Gardner Minshew's Dad Could Beat Up Your Dad And That's Just A Fact Of Life

gardner-minshew-dad

Listen. Nobody wants to admit it. If you’re fortunate enough to still have your dad around, we all like to think that he’s the toughest dude on the planet. But the fact of the matter is that if there were ever to be a battle royale with all the dads out there, Gardner Minshew’s dad is coming out on top. That’s why Gardner Minshew is Gardner Minshew and you are not.

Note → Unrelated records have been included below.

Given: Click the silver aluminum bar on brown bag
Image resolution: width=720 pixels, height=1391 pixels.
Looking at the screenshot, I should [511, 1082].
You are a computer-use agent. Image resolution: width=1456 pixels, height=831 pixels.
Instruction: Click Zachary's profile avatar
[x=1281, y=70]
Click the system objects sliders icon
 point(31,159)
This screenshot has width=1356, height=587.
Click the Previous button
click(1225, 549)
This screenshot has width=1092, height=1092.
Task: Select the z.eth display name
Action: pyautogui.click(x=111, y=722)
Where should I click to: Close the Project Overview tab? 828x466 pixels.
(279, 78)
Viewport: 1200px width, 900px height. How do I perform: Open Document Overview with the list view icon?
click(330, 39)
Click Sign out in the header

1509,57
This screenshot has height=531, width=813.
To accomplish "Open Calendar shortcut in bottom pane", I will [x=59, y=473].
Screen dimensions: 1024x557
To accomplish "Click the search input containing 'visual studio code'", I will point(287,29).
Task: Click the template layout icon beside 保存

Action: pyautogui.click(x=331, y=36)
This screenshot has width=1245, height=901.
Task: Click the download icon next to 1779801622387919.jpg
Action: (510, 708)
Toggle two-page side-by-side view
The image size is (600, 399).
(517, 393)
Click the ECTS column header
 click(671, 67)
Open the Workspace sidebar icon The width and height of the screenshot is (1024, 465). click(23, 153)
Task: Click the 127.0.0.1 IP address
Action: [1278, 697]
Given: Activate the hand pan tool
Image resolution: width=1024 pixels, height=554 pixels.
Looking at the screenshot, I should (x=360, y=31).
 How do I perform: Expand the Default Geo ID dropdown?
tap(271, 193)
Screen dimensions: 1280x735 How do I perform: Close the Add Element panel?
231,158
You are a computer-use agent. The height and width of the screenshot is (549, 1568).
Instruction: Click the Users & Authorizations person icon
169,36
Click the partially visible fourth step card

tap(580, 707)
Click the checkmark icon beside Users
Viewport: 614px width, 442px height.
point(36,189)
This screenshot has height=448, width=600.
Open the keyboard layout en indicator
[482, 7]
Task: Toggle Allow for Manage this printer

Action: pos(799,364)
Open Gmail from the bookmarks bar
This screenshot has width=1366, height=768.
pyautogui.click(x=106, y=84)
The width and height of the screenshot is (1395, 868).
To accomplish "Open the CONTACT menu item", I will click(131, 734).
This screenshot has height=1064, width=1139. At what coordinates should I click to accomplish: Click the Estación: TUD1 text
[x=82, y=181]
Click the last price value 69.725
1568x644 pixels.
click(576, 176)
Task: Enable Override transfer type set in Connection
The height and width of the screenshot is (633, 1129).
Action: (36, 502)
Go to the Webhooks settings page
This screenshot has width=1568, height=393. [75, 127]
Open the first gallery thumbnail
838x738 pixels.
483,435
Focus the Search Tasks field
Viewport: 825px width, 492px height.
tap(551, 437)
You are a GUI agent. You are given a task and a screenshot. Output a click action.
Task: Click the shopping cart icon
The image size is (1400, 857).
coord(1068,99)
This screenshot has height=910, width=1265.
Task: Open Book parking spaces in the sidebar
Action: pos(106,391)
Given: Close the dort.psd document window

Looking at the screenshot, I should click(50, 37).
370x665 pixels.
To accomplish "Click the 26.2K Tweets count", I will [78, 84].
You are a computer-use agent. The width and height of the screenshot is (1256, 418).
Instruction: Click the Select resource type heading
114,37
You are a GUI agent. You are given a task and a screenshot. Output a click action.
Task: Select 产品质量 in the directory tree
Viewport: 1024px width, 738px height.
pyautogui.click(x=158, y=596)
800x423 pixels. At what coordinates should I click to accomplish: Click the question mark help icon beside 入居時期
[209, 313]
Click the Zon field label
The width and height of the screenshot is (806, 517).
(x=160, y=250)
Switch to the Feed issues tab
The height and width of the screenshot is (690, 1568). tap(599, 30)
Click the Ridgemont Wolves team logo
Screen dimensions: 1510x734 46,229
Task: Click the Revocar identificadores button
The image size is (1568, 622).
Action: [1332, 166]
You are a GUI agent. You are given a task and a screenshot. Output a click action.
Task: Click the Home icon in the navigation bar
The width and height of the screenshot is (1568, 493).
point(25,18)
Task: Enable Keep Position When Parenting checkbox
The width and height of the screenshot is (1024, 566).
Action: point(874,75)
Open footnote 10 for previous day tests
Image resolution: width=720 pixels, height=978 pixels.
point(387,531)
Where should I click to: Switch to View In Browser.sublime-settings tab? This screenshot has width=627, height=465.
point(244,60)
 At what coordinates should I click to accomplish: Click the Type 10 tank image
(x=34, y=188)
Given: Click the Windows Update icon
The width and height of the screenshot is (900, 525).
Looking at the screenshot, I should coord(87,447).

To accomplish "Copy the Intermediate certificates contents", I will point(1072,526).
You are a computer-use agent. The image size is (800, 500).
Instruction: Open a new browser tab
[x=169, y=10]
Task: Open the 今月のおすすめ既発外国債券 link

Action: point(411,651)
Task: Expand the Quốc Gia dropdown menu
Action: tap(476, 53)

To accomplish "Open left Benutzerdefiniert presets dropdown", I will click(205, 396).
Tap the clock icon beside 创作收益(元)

This man is pure perfection. Probably wakes up in the morning, cracks open a Miller Lite, cuts the grass, rips a few sets of bench press and curls with the same weights he’s had in the garage since 1973, fires up the grill, gasses a few burgers and a couple more Miller Lites, heads to Home Depot, just picks up a ton of wood for no reason, gets home, throws in a lip, stares off to the distance, realizes it’s only 5:30 in the morning and that he still has a couple hours of peace and quiet before everybody else wakes up and just enjoys the silence. This is the type of man who always gets the last slice on pizza night. This is the type of man who has his chair in the living room right in front of the tv and everybody else is scared shitless to even touch it. This is the type of man who catches his kid smoking a cigarette and then forces him to smoke an entire pack in front of him as punishment before driving him over to his buddy’s house who gave him the cigarette and make him watch as he kicks his buddy’s dad’s ass. Long story short, Gardner Minshew’s dad fucks, and he could beat the crap out of yours.